В офицеры, как помнил Слащев, Барсук выбился из вольноперов[1], после двух лет службы наводчиком да краткосрочных курсов. Первая мировая, она же Великая, многих вот так выдвинула из грязи в князи. Барсук гордился своими звездочками на погонах и двумя Георгиями на груди. Он словно был рожден для войны. Видать, и война поняла и полюбила его.
Барсук на глазах Слащева из шести утопленных в разгрузочной сутолоке пушек четыре уже выволок на берег. Мокрый и грязный, но весело скалящийся, он шагал среди лежащих на берегу лошадей, отыскивая не поддавшихся качке.
– Гляди, какая скотина лошадь! – орал он, обдаваемый брызгами волн. – От грамма никотина, зараза, сдыхает, от полстакана водки шалеет, а от шторма ложится, как свинья… А еще на четырех ногах. Почему мы, двуногие, все терпим?
Сотня солдат, таких же мокрых с головы до пят, как и Барсук, да пятерка лошадей тащили по зыбучему песку уже пятую пушку.
– Француженка моя! – поцеловал Барсук ствол вытащенной из воды семидесятипятимиллиметровки. – Красавица худосочная!.. Соленая, зараза!
Мимо Слащева пробегали казаки и поднимались на пригорок. Встреченные нестройными залпами, они, не приученные воевать в пешем строю, залегли.
Красноармейцы полка Короткова, изредка отстреливаясь, лихорадочно окапывались на узком перешейке между лиманом и селом. Почва была легкая, копали быстро, но песок вновь осыпался – и получались не окопы, а черт знает что, какие-то ямки для детских игр. Настроение у бойцов было скверное, все понимали: понакидают беляки шрапнельных гранат – не спрячешься. И все равно работали шанцевым инструментом споро: хоть задницу от пуль спрятать – и то дело.
Пыль стояла столбом и оседала на потные гимнастерки. Туман уже рассеялся, и начало пригревать солнце.
Коротков, глядя с крыльца на широкую полосу пыли, окутывавшую околицу села, орал в телефонную трубку:
– Всего высаживается около десяти тысяч… Что значит «невозможно»? Невозможно голым задом на еже сидеть. А у меня верные сведения, надежный человек у плеча, он подсказывает.
Кольцов действительно стоял рядом, и Коротков по-свойски весело ему подмигнул.

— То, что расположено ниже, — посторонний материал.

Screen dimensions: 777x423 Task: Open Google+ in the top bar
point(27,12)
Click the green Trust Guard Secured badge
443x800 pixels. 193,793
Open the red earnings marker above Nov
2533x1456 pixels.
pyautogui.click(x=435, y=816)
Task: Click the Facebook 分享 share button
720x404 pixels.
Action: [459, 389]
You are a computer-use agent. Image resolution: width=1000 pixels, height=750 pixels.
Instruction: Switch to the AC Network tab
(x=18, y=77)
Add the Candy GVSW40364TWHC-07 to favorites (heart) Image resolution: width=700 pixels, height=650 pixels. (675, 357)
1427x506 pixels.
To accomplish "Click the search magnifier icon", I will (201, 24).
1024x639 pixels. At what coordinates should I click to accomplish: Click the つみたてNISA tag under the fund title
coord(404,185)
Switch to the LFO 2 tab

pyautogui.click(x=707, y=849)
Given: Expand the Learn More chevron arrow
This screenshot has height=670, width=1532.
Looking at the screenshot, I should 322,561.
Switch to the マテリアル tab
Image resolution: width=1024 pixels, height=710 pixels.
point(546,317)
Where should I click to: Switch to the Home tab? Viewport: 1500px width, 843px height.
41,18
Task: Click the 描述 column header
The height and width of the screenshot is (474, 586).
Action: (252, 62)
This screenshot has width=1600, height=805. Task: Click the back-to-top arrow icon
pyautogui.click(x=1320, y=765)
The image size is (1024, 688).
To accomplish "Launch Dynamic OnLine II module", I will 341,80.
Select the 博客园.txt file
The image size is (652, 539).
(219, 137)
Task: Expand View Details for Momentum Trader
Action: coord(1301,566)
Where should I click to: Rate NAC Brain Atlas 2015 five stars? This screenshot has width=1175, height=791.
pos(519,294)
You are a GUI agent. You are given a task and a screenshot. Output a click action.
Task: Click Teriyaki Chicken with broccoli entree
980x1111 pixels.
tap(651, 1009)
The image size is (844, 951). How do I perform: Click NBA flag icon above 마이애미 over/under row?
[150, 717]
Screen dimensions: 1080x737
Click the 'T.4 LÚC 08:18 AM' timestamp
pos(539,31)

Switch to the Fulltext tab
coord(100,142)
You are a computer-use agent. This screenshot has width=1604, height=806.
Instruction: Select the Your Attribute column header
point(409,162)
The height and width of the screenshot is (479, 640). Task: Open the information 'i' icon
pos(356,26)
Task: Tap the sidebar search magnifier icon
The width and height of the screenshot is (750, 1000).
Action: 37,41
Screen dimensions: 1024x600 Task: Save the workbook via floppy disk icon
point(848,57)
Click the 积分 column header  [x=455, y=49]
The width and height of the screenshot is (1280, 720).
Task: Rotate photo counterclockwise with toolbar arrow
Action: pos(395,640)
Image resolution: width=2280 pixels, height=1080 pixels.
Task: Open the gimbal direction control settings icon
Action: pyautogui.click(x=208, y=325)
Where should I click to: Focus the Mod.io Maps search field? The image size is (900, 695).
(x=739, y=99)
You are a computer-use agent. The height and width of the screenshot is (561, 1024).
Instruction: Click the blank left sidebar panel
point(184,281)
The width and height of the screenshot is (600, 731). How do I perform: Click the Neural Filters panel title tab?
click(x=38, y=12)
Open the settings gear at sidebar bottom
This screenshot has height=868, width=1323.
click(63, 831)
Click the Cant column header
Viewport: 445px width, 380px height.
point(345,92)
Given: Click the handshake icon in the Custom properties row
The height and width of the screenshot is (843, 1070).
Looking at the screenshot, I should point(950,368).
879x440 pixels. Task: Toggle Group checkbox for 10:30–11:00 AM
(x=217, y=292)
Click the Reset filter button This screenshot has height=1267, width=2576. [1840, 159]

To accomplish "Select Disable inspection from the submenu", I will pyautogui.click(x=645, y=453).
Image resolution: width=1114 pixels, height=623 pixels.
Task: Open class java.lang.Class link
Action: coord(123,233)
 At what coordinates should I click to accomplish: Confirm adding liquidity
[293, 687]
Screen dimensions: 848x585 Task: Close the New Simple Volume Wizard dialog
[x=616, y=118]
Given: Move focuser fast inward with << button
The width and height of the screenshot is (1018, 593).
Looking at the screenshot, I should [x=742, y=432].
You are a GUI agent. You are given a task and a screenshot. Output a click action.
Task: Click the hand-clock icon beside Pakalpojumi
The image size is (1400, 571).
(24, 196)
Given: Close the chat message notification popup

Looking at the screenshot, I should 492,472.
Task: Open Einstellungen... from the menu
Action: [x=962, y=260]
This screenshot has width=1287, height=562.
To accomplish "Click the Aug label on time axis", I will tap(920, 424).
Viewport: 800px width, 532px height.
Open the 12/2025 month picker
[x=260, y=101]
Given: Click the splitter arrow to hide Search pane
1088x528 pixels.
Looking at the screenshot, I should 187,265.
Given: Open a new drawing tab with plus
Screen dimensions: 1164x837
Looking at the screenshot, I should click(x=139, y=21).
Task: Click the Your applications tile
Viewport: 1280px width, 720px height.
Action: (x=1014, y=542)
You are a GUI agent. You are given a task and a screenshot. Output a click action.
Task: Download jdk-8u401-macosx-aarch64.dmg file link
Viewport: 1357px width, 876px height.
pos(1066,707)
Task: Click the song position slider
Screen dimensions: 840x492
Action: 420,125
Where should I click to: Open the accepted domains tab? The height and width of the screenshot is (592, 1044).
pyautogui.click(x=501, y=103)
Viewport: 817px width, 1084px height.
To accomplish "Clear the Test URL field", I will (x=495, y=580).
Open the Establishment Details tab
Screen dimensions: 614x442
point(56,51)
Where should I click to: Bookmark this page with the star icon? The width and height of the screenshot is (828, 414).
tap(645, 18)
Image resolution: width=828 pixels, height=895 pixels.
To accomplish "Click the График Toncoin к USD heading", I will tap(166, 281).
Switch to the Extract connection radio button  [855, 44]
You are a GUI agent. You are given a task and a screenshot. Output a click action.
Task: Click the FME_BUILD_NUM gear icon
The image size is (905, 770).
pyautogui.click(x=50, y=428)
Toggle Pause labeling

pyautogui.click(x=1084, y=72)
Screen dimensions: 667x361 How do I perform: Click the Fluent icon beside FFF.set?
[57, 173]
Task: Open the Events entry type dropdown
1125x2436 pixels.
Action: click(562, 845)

– Высаживается корпус генерала Слащева, в авангарде у него конная бригада Шиффнер-Маркевича. И еще Восьмой кавалерийский полк с конной батареей. Шиффнер-Маркевич с казачками по берегу лимана вроде на Акимовку чешут. А Слащев пока тут, возле нас обретается. Видать, скоро вдарит… Во-во! Потому и говорю «видать», что не знаю, по сопатке влупит или под зад коленкой… Ну что ты мне, Михал Иваныч, все про субординацию! Мне теперь, Михал Иваныч, смерть принимать надо, не до ваших умных слов!..
Кольцов с горечью вслушивался в громкую и резкую речь комполка. Этот мужик понравился ему сразу, и было ясно, что он со своими ребятами здесь, на этом песчаном перешейке, и останется, ляжет под напором слащевских колонн. А что Слащев воевать умеет – и красные и белые хорошо знают. Настоящий военный талант. Коротков ли ему помеха?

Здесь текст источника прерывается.